# Magazine Extension for Franchi I-12



## Snow Hunter (Nov 16, 2004)

I already asked this question in the shotgun forum, but I figured more snow goose hunters used extensions then the average hunter.

Does anyone know where to get a mag extension for the I-12. Is it the same as the benelli SBE extensions? Any help would be appreciated.


----------



## Snow Hunter (Nov 16, 2004)

Has anyone had a magazine extension custom made? If so, what company makes them? Any contact info would be great.


----------



## sodakhunter13 (Feb 2, 2007)

You dont need a magazine extension.


----------



## Snow Hunter (Nov 16, 2004)

sodakhunter13 said:


> You dont need a magazine extension.


I didn't ask whether or not I need an extension, I asked if anyone knew where I could have one made.

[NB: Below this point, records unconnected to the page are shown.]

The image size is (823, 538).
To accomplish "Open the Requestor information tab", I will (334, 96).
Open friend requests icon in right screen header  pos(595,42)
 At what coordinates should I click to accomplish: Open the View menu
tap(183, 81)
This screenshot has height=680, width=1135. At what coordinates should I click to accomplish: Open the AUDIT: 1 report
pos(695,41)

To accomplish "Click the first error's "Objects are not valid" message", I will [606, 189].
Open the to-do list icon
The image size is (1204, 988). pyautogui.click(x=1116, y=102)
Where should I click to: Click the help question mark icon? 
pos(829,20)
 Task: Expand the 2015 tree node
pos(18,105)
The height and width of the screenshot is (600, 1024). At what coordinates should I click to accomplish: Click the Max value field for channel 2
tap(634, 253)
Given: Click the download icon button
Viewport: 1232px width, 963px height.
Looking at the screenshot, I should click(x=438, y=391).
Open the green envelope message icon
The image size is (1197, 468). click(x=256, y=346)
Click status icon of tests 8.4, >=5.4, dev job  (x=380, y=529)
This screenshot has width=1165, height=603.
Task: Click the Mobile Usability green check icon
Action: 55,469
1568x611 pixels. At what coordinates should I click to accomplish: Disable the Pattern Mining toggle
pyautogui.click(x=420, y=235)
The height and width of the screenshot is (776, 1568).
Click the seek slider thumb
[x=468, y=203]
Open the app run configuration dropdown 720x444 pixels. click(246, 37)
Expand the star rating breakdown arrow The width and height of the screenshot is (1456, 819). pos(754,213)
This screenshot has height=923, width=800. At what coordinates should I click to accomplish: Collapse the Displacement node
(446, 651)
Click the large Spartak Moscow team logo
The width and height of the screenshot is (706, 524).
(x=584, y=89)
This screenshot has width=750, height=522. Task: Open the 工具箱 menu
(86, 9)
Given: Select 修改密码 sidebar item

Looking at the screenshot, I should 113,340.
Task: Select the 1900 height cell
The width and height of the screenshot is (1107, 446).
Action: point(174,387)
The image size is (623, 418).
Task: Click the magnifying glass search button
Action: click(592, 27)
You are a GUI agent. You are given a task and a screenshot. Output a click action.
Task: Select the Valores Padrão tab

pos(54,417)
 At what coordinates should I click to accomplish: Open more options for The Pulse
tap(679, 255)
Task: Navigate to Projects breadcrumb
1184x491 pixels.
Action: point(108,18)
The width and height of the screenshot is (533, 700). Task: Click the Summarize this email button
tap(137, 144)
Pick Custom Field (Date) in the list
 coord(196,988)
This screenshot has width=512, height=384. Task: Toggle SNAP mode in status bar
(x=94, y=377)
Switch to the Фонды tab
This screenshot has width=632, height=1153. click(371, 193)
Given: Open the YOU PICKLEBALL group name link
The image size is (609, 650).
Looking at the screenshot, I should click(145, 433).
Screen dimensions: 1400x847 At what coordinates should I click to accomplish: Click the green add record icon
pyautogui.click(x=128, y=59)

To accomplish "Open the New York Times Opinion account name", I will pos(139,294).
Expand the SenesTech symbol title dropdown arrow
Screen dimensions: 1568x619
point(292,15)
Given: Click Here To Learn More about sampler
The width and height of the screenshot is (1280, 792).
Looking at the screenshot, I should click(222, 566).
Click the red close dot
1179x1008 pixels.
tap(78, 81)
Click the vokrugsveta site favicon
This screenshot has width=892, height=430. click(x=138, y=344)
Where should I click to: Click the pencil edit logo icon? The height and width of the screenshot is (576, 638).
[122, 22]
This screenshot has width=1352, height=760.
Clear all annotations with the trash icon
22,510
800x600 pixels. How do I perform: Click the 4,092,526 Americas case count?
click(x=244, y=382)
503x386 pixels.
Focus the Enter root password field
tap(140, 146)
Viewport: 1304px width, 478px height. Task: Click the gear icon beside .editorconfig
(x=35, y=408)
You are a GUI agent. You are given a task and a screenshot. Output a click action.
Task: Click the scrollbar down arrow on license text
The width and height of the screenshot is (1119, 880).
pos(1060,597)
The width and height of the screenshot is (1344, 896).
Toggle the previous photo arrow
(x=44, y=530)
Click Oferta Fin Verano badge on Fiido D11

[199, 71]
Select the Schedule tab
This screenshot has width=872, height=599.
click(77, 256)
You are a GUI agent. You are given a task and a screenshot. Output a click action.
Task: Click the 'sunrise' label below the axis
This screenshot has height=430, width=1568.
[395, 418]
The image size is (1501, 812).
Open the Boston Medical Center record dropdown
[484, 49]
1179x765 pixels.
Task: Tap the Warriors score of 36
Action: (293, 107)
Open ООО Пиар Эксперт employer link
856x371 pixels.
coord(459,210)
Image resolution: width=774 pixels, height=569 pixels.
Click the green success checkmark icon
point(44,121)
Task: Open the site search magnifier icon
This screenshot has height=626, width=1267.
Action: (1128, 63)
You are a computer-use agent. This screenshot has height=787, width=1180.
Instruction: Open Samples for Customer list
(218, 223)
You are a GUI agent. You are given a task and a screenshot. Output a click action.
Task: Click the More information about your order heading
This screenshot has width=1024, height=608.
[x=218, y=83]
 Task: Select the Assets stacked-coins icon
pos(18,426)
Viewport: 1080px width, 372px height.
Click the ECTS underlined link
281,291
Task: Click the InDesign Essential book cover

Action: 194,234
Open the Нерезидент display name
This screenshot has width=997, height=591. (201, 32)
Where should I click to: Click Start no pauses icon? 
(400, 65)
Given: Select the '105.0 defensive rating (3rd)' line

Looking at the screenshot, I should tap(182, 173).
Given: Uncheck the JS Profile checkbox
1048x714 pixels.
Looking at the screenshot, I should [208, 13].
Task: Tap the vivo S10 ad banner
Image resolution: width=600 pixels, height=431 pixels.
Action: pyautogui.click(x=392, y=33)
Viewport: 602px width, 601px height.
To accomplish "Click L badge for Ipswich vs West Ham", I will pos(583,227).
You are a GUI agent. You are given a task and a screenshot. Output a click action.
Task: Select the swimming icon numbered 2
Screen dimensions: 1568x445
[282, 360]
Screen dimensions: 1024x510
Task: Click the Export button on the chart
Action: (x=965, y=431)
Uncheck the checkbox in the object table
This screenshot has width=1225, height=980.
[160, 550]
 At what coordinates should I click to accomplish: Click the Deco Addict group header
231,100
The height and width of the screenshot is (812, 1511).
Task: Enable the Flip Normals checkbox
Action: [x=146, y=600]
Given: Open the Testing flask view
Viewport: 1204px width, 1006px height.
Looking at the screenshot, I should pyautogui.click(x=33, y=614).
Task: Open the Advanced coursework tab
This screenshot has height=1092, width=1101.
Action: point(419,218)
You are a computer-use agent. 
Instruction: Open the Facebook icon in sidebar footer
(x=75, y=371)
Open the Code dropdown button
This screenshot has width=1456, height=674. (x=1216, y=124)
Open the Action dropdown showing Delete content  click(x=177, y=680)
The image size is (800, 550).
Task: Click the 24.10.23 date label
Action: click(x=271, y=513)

Your answer is irrelevant :eyeroll:


----------



## bridgeswryan (Feb 3, 2009)

I'm also looking for an extension tube, for both 3-gun and clay speed shooting. Anyone know of anything?


----------



## shooteminthelips (Jun 13, 2007)

I believe the same extention that will work on a SBE will work on the Franchi. Find someone that has one and try it. I know Scheels in Grand Forks has a tact star extention on hand. Bring your gun there and try it out then see what you find out!


----------



## 1GANDERHAMMER (Jan 28, 2009)

hey guys check out surecycle.com they have some nice magazine entensions i have one for my sx2 and my sbe2.


----------



## shooteminthelips (Jun 13, 2007)

I just got a new one from briley.com 10 shot mag extention for $90!


----------



## FullClip (Jan 22, 2007)

contact nordic components. look them up on the web.


----------